### Work to be completed
Beginning with the line that contains "This screenshot has height=432, width=868." and ending with the last line of the records, write out each line exactly and omit the pictures.

The data Start Marker

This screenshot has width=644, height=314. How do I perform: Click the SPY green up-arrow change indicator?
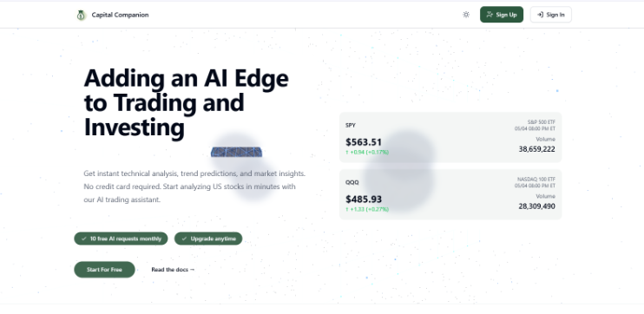click(x=367, y=153)
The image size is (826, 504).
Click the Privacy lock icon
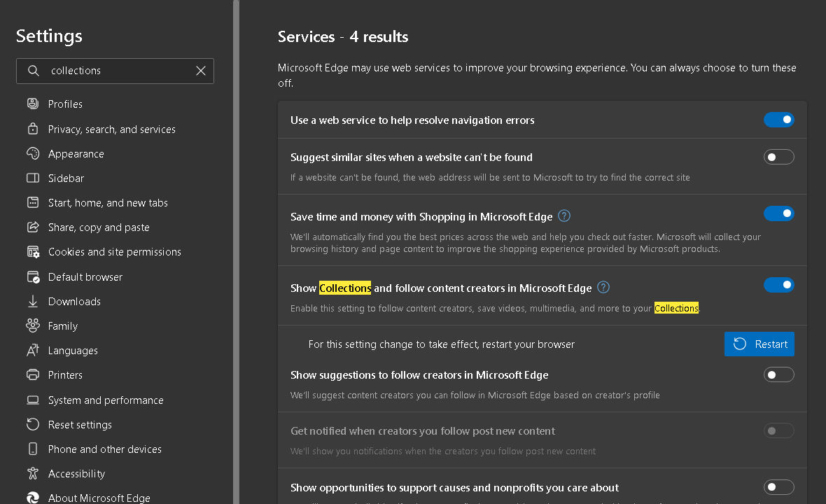[33, 129]
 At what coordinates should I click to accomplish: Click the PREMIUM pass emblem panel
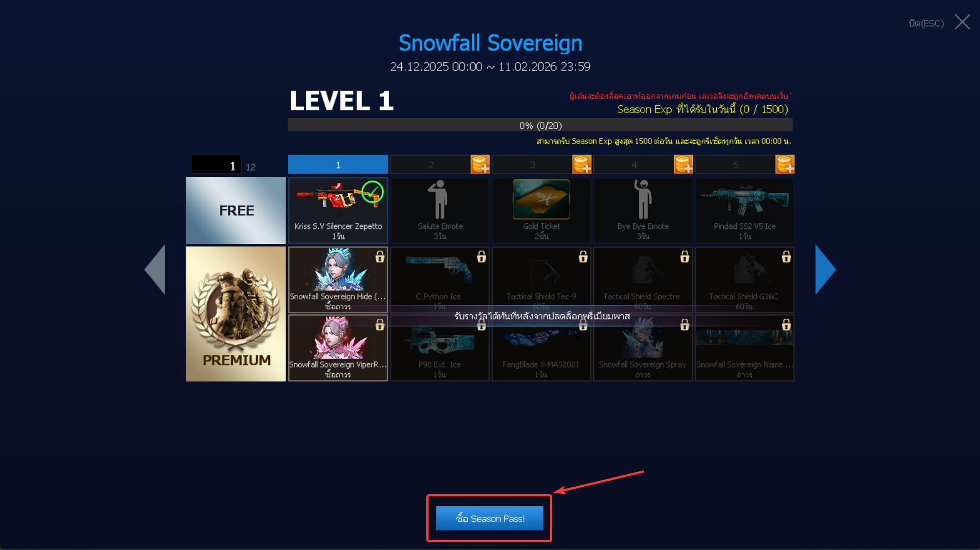pos(236,314)
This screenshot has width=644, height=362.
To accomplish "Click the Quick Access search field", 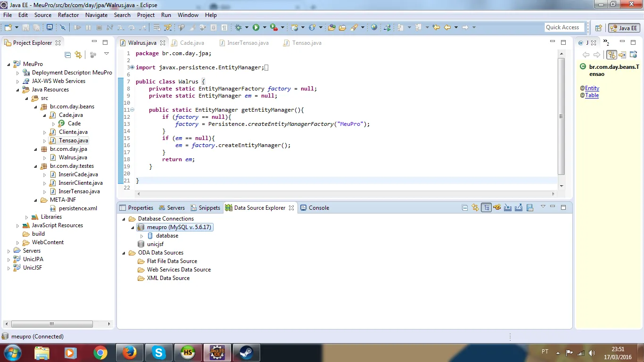I will point(564,27).
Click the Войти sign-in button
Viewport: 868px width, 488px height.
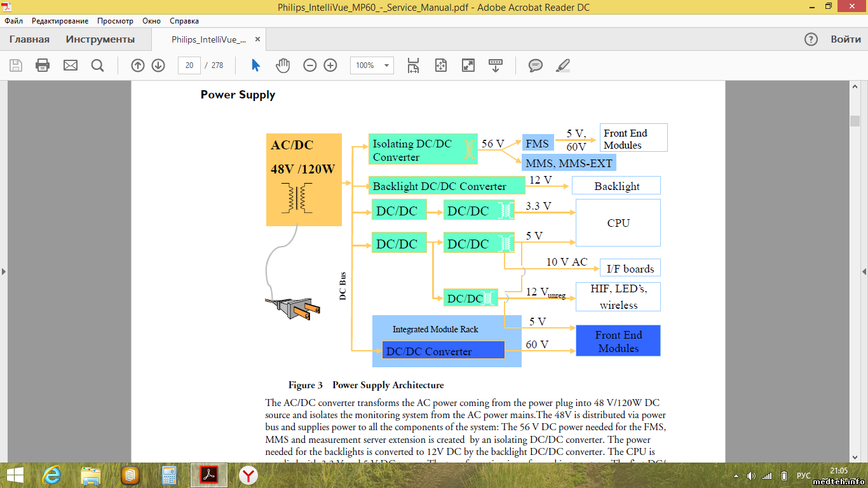pyautogui.click(x=846, y=39)
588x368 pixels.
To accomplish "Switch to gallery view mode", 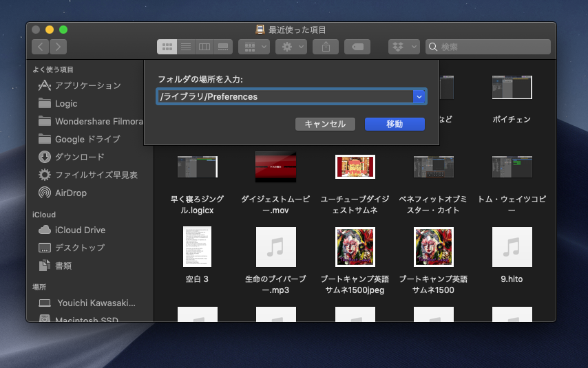I will (222, 47).
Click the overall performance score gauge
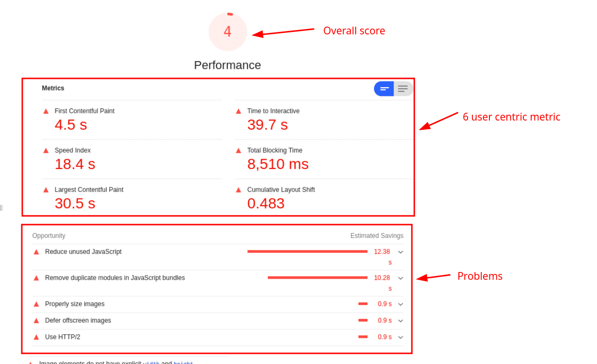 pos(228,31)
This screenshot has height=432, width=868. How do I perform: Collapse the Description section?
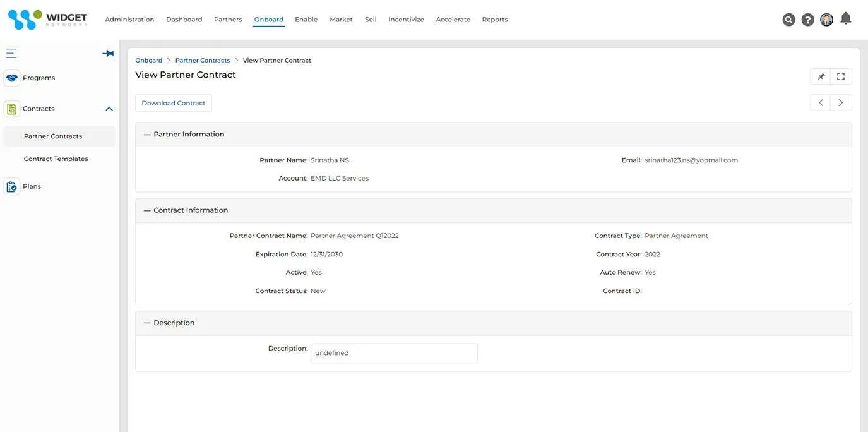point(147,323)
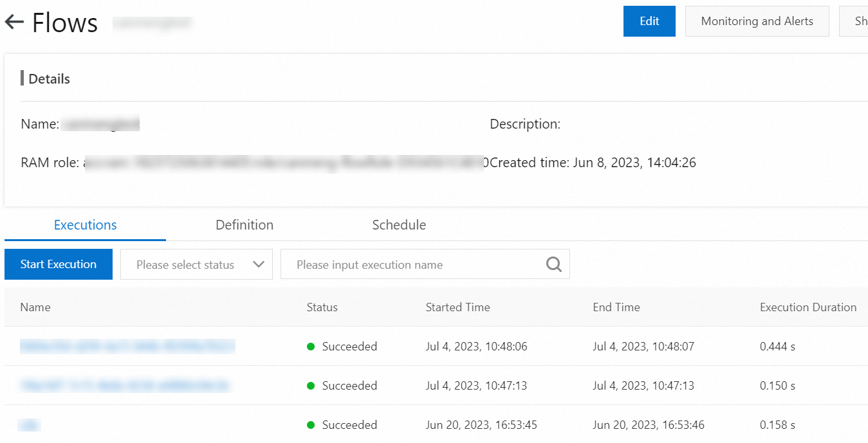
Task: Switch to the Schedule tab
Action: (x=399, y=224)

The data End Marker

### Solution to this task
This screenshot has height=432, width=868. How do I perform: Collapse the Description section?
point(147,323)
Task: Switch to the Schedule tab
Action: (x=399, y=224)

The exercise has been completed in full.